## AIM OF THE TASK
Transcribe the part of the InstCombine commit below that begins with the words "--- a/lib/Transforms/InstCombine/InstCombineMulDivRem.cpp" and ends after "plify to -0.0.".

## EXCERPT TO READ
····················
[InstCombine] peek through fdiv to find a squared sqrt

author Sanjay Patel <spatel@rotateright.com>

Mon, 8 Apr 2019 21:23:50 +0000 (21:23 +0000)

committer Sanjay Patel <spatel@rotateright.com>

Mon, 8 Apr 2019 21:23:50 +0000 (21:23 +0000)
author Sanjay Patel <spatel@rotateright.com>
Mon, 8 Apr 2019 21:23:50 +0000 (21:23 +0000)
committer Sanjay Patel <spatel@rotateright.com>
Mon, 8 Apr 2019 21:23:50 +0000 (21:23 +0000)
diff --git a/lib/Transforms/InstCombine/InstCombineMulDivRem.cpp b/lib/Transforms/InstCombine/InstCombineMulDivRem.cpp

index 03855f6bac41620c8b33def93c49146ca599b3fe..6be2efdcc53d0c6d916e93740b0afebbc674bca8 100644 (file)
--- a/lib/Transforms/InstCombine/InstCombineMulDivRem.cpp
+++ b/lib/Transforms/InstCombine/InstCombineMulDivRem.cpp
@@ -441,6 +441,25 @@ Instruction *InstCombiner::visitFMul(BinaryOperator &I) {
        return replaceInstUsesWith(I, Sqrt);
      }
  
+    // Like the similar transform in instsimplify, this requires 'nsz' because
+    // sqrt(-0.0) = -0.0, and -0.0 * -0.0 does not simplify to -0.0.
+    if (I.hasNoNaNs() && I.hasNoSignedZeros() && Op0 == Op1 &&
+        Op0->hasNUses(2)) {
+      // Peek through fdiv to find squaring of square root:
+      // (X / sqrt(Y)) * (X / sqrt(Y)) --> (X * X) / Y
+      if (match(Op0, m_FDiv(m_Value(X),
+                            m_Intrinsic<Intrinsic::sqrt>(m_Value(Y))))) {
+        Value *XX = Builder.CreateFMulFMF(X, X, &I);
+        return BinaryOperator::CreateFDivFMF(XX, Y, &I);
+      }
+      // (sqrt(Y) / X) * (sqrt(Y) / X) --> Y / (X * X)
+      if (match(Op0, m_FDiv(m_Intrinsic<Intrinsic::sqrt>(m_Value(Y)),
+                            m_Value(X)))) {
+        Value *XX = Builder.CreateFMulFMF(X, X, &I);
+        return BinaryOperator::CreateFDivFMF(Y, XX, &I);
+      }
+    }
+
      // exp(X) * exp(Y) -> exp(X + Y)
      // Match as long as at least one of exp has only one use.
····················
## DATASET CONTENT
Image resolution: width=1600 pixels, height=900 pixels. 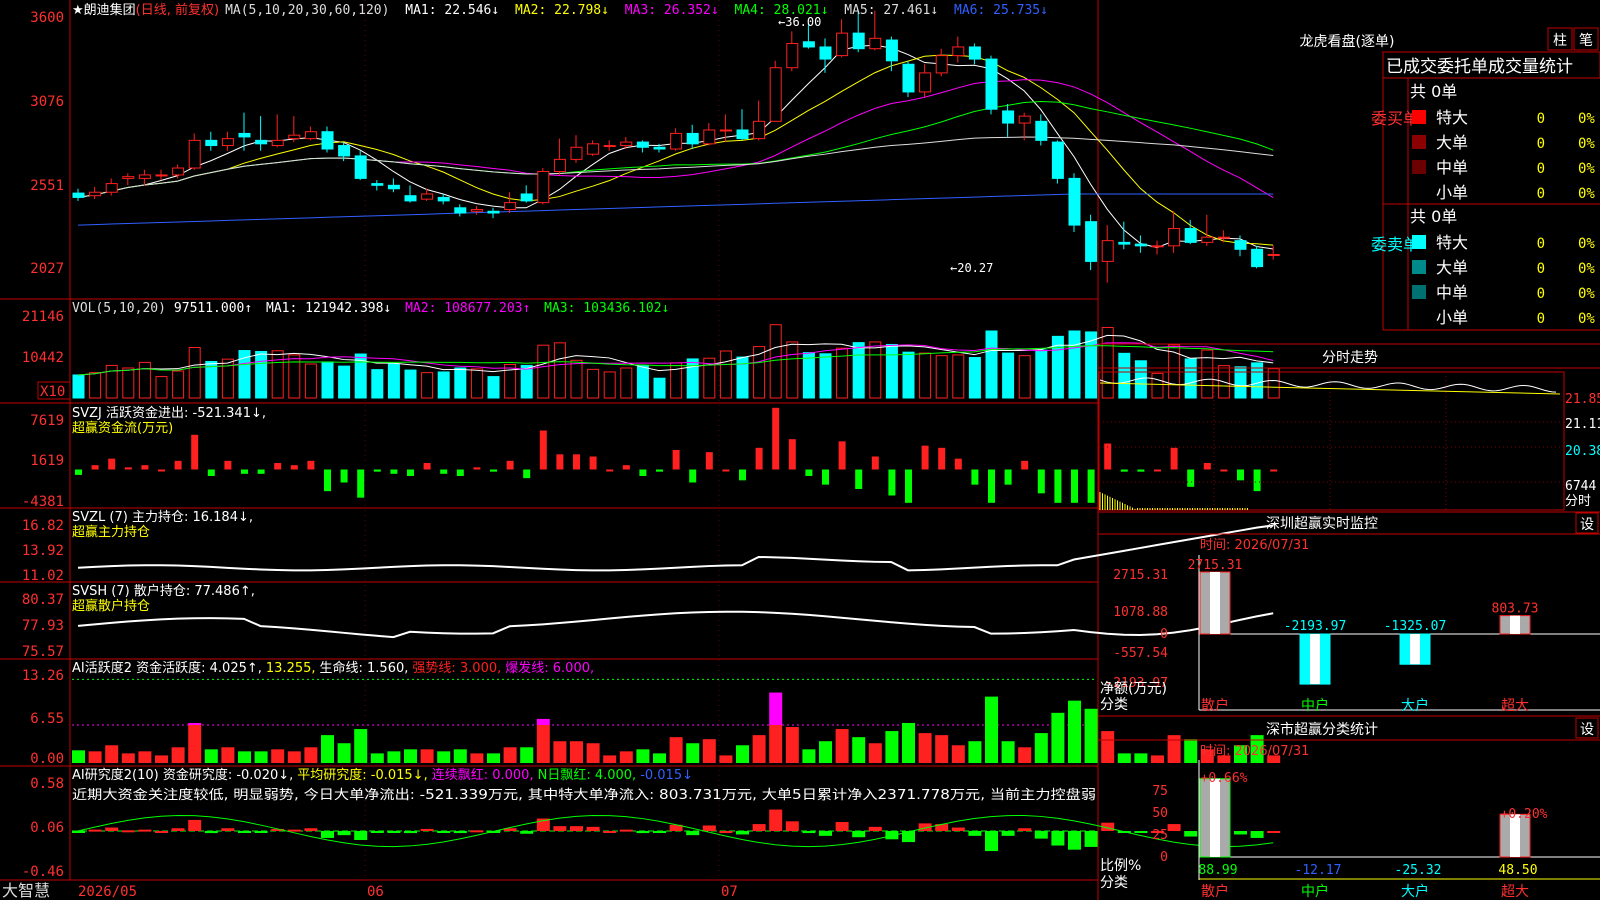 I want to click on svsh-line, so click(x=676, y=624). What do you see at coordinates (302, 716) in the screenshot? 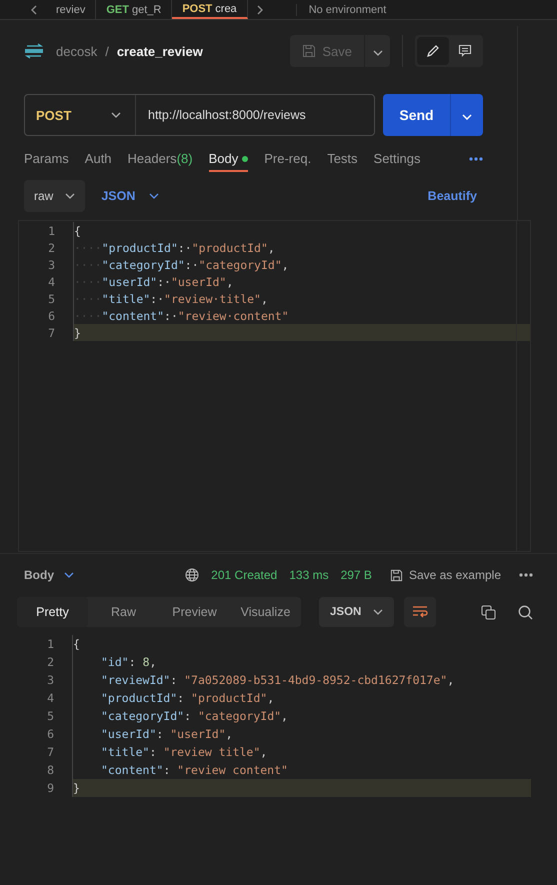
····················
## ANSWER TO THIS EXERCISE
--- a/lib/Transforms/InstCombine/InstCombineMulDivRem.cpp
+++ b/lib/Transforms/InstCombine/InstCombineMulDivRem.cpp
@@ -441,6 +441,25 @@ Instruction *InstCombiner::visitFMul(BinaryOperator &I) {
        return replaceInstUsesWith(I, Sqrt);
      }
  
+    // Like the similar transform in instsimplify, this requires 'nsz' because
+    // sqrt(-0.0) = -0.0, and -0.0 * -0.0 does not simplify to -0.0.